Isolate every line in the records below with "will" in it.
(Input for this task begins)
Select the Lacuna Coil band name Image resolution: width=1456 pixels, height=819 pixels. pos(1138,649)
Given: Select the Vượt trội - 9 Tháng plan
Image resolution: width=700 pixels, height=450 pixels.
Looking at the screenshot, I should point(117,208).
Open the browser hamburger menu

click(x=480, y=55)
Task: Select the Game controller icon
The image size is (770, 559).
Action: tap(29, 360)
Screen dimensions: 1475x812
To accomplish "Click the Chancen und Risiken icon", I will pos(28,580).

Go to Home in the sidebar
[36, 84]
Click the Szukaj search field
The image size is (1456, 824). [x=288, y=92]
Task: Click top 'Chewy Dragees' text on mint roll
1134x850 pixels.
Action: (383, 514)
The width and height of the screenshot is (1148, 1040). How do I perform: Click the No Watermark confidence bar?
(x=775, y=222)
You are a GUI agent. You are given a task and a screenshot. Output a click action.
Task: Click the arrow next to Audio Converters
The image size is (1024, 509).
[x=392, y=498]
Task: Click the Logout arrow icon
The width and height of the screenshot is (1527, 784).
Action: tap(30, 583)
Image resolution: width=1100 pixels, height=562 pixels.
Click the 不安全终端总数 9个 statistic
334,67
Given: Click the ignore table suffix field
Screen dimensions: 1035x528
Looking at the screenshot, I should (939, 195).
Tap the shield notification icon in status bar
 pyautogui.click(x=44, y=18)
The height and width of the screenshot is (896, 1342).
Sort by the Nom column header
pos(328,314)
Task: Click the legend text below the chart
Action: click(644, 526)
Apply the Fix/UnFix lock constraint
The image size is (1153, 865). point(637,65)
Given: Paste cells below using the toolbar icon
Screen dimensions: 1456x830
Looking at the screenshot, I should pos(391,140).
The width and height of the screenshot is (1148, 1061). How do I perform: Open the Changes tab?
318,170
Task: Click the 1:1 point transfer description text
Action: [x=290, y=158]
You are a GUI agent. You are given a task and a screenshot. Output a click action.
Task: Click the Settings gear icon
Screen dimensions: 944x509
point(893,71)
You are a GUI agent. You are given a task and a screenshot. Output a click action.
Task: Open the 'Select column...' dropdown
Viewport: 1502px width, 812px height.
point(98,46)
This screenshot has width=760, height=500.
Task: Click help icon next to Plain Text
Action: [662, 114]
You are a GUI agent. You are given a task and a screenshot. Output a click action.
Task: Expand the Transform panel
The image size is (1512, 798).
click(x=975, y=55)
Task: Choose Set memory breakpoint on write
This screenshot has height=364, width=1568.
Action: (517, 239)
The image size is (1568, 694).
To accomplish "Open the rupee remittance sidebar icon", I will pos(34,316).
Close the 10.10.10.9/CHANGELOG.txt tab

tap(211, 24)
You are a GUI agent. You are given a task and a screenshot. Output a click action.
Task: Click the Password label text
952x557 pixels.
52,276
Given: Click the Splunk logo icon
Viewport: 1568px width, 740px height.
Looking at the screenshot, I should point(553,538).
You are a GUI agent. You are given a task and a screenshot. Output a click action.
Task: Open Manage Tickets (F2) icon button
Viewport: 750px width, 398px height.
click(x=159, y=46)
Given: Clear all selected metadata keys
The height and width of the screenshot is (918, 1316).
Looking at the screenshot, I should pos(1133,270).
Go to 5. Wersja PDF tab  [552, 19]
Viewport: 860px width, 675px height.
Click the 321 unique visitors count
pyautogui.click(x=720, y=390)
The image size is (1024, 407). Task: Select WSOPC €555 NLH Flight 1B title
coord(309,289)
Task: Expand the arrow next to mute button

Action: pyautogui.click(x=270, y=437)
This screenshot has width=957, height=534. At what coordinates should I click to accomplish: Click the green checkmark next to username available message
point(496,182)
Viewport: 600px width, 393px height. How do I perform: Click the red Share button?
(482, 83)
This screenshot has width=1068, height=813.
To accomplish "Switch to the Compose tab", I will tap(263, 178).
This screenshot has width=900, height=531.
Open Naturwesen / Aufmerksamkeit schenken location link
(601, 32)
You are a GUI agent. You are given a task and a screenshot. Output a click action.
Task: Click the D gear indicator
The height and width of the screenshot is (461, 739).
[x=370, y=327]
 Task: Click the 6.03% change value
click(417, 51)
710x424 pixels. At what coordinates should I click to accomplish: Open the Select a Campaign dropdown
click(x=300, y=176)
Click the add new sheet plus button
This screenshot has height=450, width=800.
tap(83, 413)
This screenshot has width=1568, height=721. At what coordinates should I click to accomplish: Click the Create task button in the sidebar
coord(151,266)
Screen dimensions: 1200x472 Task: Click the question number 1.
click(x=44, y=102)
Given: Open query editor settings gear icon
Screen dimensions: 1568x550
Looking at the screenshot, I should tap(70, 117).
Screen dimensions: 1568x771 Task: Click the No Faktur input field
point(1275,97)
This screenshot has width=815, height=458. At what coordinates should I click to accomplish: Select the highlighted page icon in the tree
(Input for this task ends)
*Result*:
To accomplish "Click the Chancen und Risiken icon", I will pos(28,580).
To accomplish "Open the rupee remittance sidebar icon", I will pos(34,316).
To accomplish "Switch to the Compose tab", I will tap(263, 178).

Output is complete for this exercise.